§ RECORDS PROVIDED
- - -

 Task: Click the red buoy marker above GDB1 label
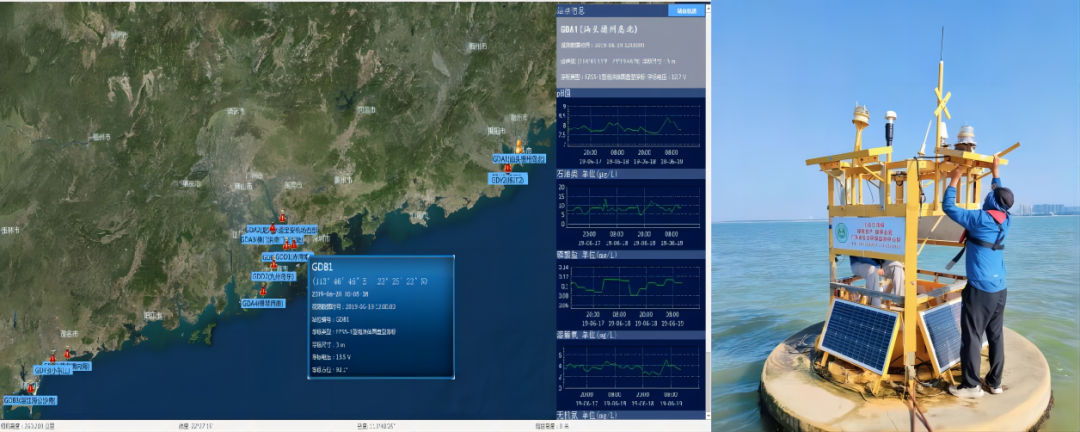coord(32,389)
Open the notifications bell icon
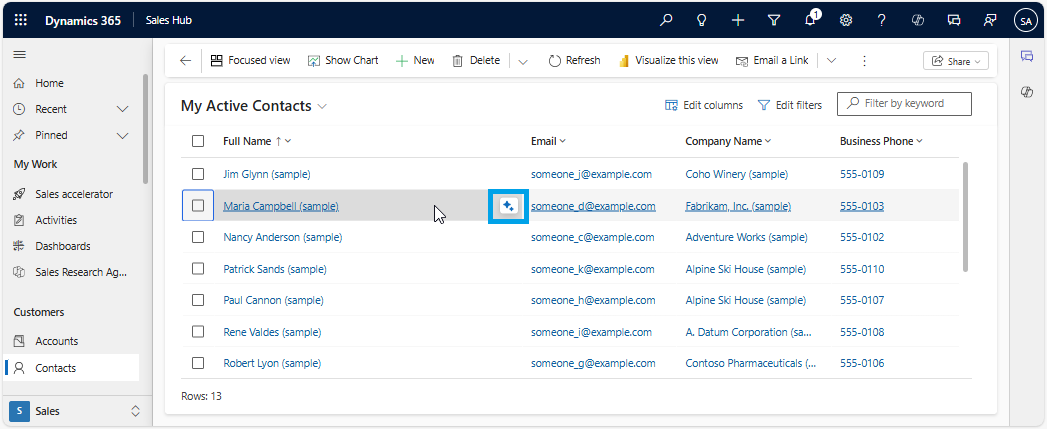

- - -

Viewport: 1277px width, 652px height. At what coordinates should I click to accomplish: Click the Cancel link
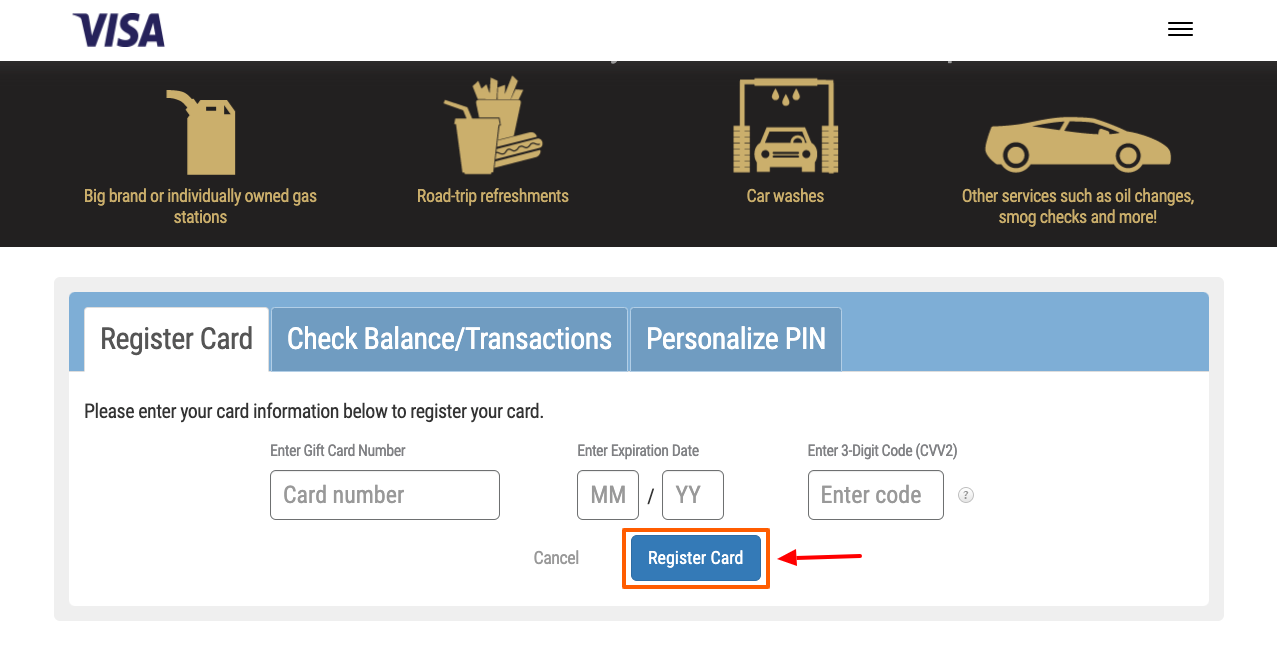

- - -

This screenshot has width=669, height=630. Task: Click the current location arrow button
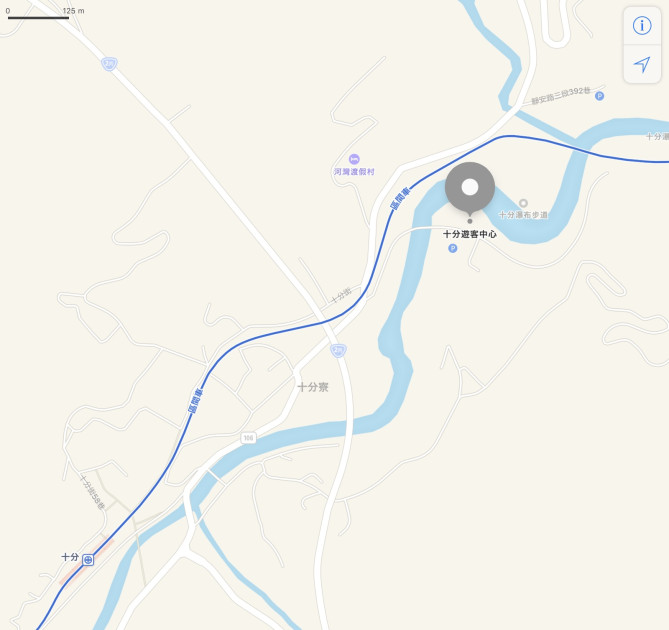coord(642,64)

- - -

§ WHAT YOU SHOULD DO
In the material above, which lines fall between the one holding "Task: Click the red" and the one holding "Open the notifications bell icon", inclusive? Print exactly those, with the pictures left out.

§ YOUR RESPONSE
 Task: Click the red buoy marker above GDB1 label
coord(32,389)
Open the notifications bell icon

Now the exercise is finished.